[openib-general] scaling issues, was: uDAPL cma: add support for address and route retries, call disconnect when recving dreq

Thu Nov 9 07:20:47 PST 2006

Sean Hefty wrote:
> Or Gerlitz wrote:
>> Can be very nice if you share with the community the IB stack issues 
>> revealed under scale-out testing... basically what was the testbed?

> We have a 256 node (512 processors) cluster that we can test with on the 
> second Tuesday following the first Monday of any month with two full 
> moons.  We're only now getting some time on the cluster, and our test 
> capabilities are limited.

> The main issue that we saw was that the SA simply doesn't scale.

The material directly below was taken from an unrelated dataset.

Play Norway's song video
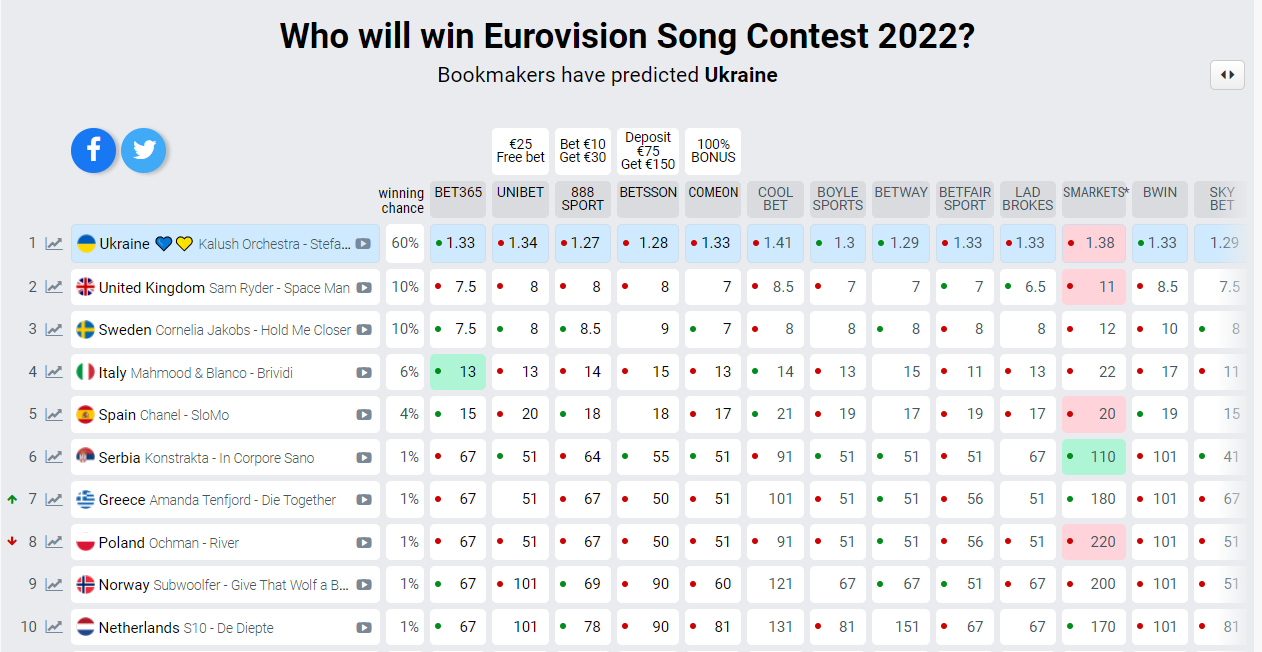 [x=364, y=585]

I see. Thanks for the detailed response and sorry for the no reply on my 
  side so far, i was too busy...

Your email describes the problem under the all-to-all connection model. 
My thinking is that this design is the first one to be revisited, i 
understand that open mpi opens connections on demand (at this point of 
time it does not use the ib stack connection management services as 
well). Even in the all-to-all-conn model, a question to ask is if the 
connecting is done in N phases or for all ranks you just call in a loop

for(j=i+1; j<n; j++)
	dat_ep_connect(ep[j], ip-address of peer j)

and then

while(there are more non established connections)
    dat_evd_wait(...)

> At 5000 queries per second, it will take the SA nearly 30 seconds to 
> respond to the first set of requests, most of which will have timed 
> out.  By the time it reached the end of the first 130,000 requests, it 
> had hundreds of thousands of queued retries, most of which had also 
> already timed out.  (E.g. even with a exponential backoff, you'd have 
> retries at 4 seconds, 12 seconds, and 28 seconds before the SA can 
> finish processing the first set of requests.)

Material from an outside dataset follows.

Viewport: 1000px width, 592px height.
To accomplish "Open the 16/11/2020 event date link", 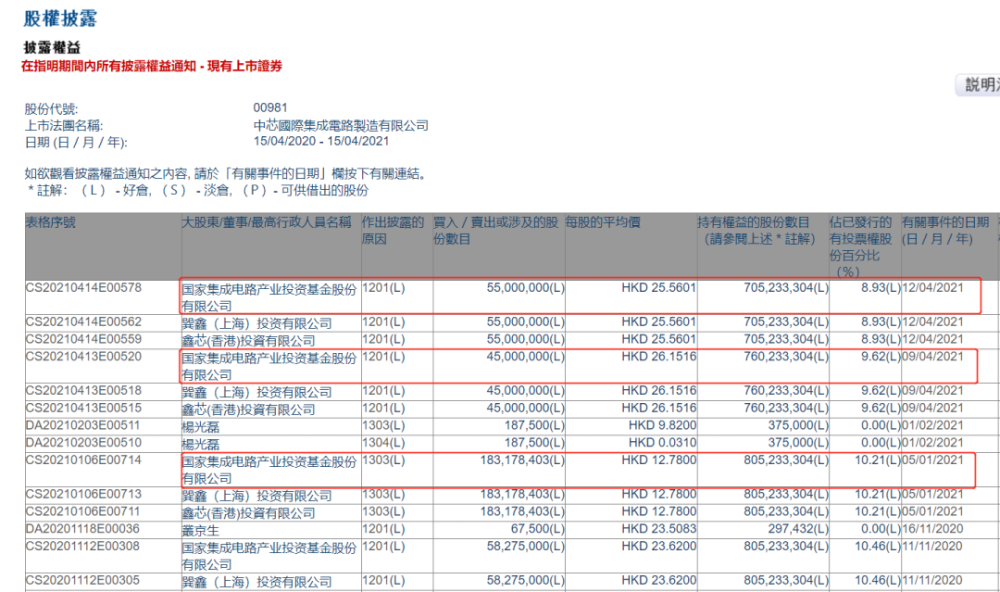I will pos(932,528).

> To further complicate the issue, retried requests are given new 
> transaction IDs by the ib_sa module, which makes it impossible for the 
> SA to detect retries from original requests.  It sees all requests as 
> new.  On our largest run, we were never able to complete route resolution.

OK, i recall some patch or rfc you have posted which enables a response 
on original request match a "pending retry", basically it means that all 
the retries use the TID of the original request, correct? am i dreaming 
so this is indeed somewhere in the pipe to the kernel?

> We're still exploring possibilities in this area.

Or.